A- 15.8 volts= You are over charging.
B- 0.018-0.026 ground side voltage drop= excellent! You have a clean ground path from the alternator to the battery.
C- .42-.50 Output side voltage drop= On the high side! Do you have an ammeter bypass installed btw? It's not causing your overcharging issue, but we should clean that up after the overcharge.

To continue:
Start the engine and turn on all accessories as before and set idle speed to 1200-1500 rpm

D- VR case voltage drop. Negative test lead to battery negative post. Positive test lead to the metal CASE (not an attaching bolt) of the VR. You may need to scratch a tiny bit of paint off the case to get a reading. Write down this reading as D.
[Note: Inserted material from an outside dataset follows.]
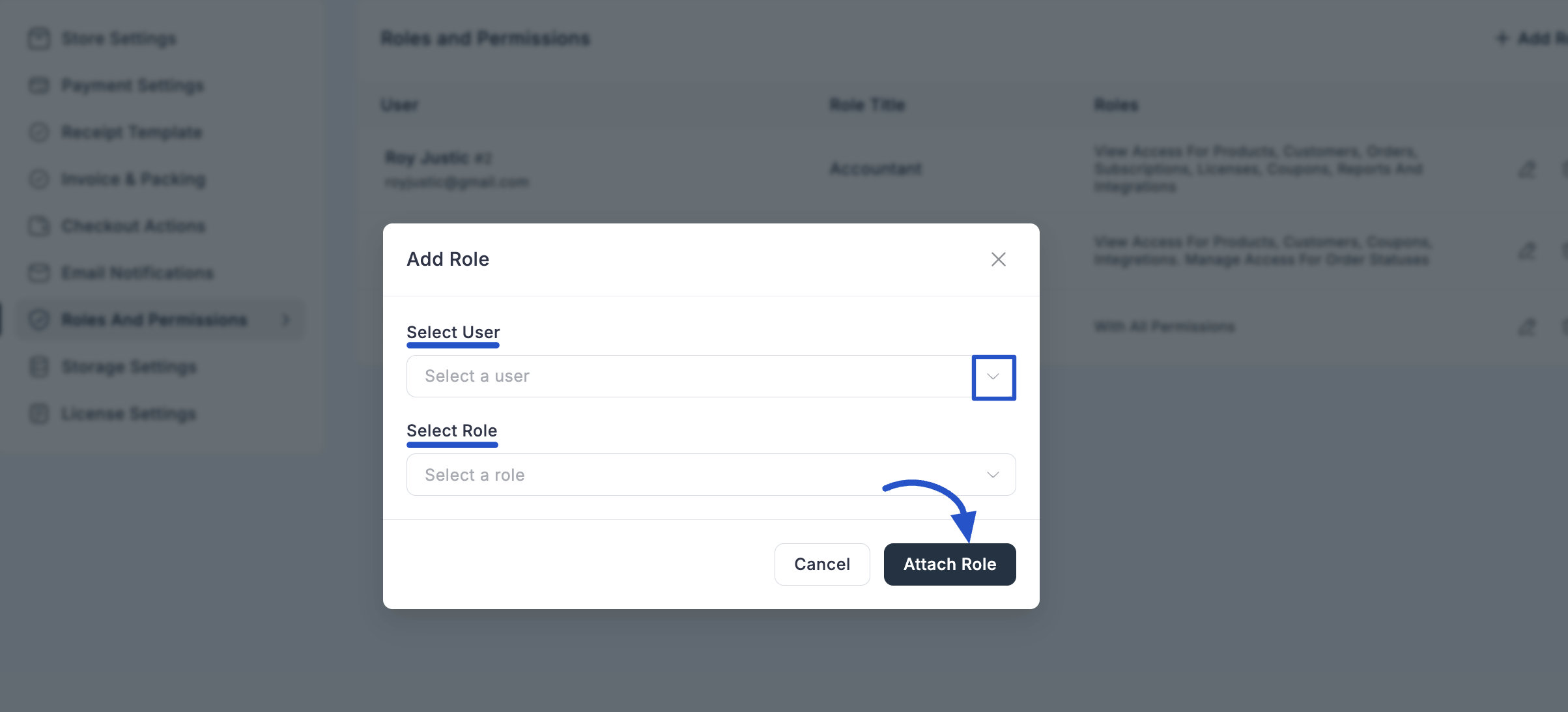This screenshot has height=712, width=1568.
Task: Select Store Settings in the sidebar
Action: [119, 38]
E- Alternator F+ voltage drop. Positive test lead to the positive battery post, negative test lead to the BLUE alternator field wire terminal. Try to slip the test lead probe inside of the slip on connector for a good reading. Write down the reading as E.

F- VR sensing lead voltage drop. Now use your pin through the blue wire at the VR. Connect the negative test lead to the pin. Connect the positive test lead to the battery positive post. Write down this reading as F.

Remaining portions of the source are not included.